**Problem to work on:**
The word "computer" marks the lines to keep; find each one in the data and copy it.

**Material to process:**
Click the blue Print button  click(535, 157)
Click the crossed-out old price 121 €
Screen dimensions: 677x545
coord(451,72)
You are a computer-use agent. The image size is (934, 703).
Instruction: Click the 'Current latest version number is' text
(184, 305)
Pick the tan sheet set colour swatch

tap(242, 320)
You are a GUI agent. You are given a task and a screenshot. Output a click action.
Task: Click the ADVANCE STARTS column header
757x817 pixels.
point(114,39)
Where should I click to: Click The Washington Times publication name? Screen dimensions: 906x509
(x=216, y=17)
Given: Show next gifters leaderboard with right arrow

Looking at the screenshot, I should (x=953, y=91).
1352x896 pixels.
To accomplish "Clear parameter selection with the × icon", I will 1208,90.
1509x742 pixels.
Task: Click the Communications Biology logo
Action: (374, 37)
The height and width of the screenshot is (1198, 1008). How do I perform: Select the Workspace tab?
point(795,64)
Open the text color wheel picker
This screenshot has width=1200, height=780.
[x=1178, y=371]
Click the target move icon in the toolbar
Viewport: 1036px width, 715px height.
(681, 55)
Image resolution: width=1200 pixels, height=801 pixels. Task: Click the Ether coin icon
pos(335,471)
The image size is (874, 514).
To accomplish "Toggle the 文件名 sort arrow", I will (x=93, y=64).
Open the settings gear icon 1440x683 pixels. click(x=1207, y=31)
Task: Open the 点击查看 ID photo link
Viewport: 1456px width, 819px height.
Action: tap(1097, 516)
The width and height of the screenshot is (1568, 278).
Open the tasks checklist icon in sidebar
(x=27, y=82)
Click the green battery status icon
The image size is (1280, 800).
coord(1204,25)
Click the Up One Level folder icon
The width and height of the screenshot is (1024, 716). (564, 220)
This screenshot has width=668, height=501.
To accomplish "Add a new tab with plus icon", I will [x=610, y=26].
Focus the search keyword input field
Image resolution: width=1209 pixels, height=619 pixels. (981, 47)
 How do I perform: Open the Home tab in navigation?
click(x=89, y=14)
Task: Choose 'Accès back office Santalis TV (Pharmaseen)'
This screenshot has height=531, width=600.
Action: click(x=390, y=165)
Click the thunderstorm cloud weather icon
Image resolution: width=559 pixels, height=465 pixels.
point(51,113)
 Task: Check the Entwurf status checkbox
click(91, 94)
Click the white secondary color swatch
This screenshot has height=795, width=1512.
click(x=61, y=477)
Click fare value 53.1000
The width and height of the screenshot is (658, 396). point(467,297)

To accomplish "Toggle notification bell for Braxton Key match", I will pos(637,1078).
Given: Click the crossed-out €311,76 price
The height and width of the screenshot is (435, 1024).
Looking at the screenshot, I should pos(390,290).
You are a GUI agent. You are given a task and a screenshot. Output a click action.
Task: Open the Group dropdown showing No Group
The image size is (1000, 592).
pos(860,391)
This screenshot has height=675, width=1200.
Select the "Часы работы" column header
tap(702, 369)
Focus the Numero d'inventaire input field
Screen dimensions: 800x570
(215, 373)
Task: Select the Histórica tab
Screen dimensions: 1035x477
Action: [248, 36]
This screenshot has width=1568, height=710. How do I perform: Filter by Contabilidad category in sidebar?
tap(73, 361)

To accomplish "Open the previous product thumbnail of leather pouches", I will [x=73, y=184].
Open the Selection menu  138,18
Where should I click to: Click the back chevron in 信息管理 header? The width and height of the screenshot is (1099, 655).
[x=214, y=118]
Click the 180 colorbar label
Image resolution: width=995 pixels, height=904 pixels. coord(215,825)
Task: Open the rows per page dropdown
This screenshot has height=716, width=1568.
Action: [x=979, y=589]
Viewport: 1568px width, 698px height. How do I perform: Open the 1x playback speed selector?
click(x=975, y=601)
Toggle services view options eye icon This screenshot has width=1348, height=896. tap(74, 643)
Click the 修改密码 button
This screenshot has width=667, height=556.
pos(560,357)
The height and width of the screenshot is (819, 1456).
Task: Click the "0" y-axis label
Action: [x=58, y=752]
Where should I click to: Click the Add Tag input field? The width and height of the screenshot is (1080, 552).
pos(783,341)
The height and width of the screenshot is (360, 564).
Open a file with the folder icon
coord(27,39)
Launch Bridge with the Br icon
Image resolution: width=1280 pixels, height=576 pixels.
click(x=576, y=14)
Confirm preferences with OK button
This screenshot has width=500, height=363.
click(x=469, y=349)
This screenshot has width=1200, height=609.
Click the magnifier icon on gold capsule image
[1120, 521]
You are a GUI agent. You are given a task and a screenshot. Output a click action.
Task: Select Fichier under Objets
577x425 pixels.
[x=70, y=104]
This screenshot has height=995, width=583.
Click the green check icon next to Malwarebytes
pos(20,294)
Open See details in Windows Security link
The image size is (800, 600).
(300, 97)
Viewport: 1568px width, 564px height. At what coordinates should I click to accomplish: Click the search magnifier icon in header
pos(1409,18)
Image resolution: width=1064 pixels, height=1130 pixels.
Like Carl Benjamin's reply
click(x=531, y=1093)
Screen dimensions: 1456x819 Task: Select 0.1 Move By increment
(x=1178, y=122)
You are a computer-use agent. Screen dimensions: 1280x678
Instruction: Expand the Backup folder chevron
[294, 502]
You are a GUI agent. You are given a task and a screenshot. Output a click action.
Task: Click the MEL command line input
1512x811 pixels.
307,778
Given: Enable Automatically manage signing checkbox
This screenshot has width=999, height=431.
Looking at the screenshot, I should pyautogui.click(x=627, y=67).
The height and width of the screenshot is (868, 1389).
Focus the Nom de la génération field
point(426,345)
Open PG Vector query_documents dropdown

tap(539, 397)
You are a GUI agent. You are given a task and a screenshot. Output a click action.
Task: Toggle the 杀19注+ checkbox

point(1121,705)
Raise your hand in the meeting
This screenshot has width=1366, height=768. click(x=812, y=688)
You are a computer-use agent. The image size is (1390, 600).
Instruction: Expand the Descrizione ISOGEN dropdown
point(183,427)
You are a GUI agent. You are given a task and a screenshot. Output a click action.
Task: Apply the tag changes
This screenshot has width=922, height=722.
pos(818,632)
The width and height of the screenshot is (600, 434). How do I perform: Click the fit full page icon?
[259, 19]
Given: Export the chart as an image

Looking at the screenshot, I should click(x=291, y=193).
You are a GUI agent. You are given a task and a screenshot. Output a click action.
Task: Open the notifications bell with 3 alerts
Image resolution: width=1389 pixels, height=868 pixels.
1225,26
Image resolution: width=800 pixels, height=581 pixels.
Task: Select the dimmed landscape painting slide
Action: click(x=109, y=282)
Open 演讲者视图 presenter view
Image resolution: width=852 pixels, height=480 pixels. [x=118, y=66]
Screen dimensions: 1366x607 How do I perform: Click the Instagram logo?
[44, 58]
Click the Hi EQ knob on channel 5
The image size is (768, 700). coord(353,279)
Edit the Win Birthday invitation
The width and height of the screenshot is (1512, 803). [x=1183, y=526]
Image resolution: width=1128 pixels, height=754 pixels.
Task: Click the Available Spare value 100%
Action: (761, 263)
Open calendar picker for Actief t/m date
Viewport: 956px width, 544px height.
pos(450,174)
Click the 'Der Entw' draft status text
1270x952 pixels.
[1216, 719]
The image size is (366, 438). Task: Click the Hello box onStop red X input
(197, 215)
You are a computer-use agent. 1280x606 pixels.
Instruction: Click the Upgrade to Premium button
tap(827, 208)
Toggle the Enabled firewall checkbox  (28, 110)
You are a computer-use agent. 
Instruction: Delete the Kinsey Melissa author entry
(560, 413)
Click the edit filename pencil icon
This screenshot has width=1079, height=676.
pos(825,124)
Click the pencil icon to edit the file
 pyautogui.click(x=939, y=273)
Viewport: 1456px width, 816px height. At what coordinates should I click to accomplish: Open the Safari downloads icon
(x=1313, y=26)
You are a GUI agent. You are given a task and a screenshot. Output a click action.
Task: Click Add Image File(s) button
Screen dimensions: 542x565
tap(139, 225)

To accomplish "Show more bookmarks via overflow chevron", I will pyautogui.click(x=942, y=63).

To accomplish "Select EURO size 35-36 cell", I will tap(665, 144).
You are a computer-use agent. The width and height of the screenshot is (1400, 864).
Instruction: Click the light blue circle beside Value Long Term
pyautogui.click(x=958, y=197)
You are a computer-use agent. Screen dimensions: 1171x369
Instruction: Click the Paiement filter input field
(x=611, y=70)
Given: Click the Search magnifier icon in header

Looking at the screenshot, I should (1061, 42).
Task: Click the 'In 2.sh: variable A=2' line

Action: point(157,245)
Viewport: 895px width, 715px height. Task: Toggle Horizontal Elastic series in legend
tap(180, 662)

**Result for this task:**
You are a computer-use agent. The image size is (934, 703).
You are a computer-use agent. Screen dimensions: 1280x678
You are a computer-use agent. The image size is (1390, 600).
You are a computer-use agent. 1280x606 pixels.
You are a computer-use agent. 
You are a computer-use agent. The width and height of the screenshot is (1400, 864).
You are a computer-use agent. Screen dimensions: 1171x369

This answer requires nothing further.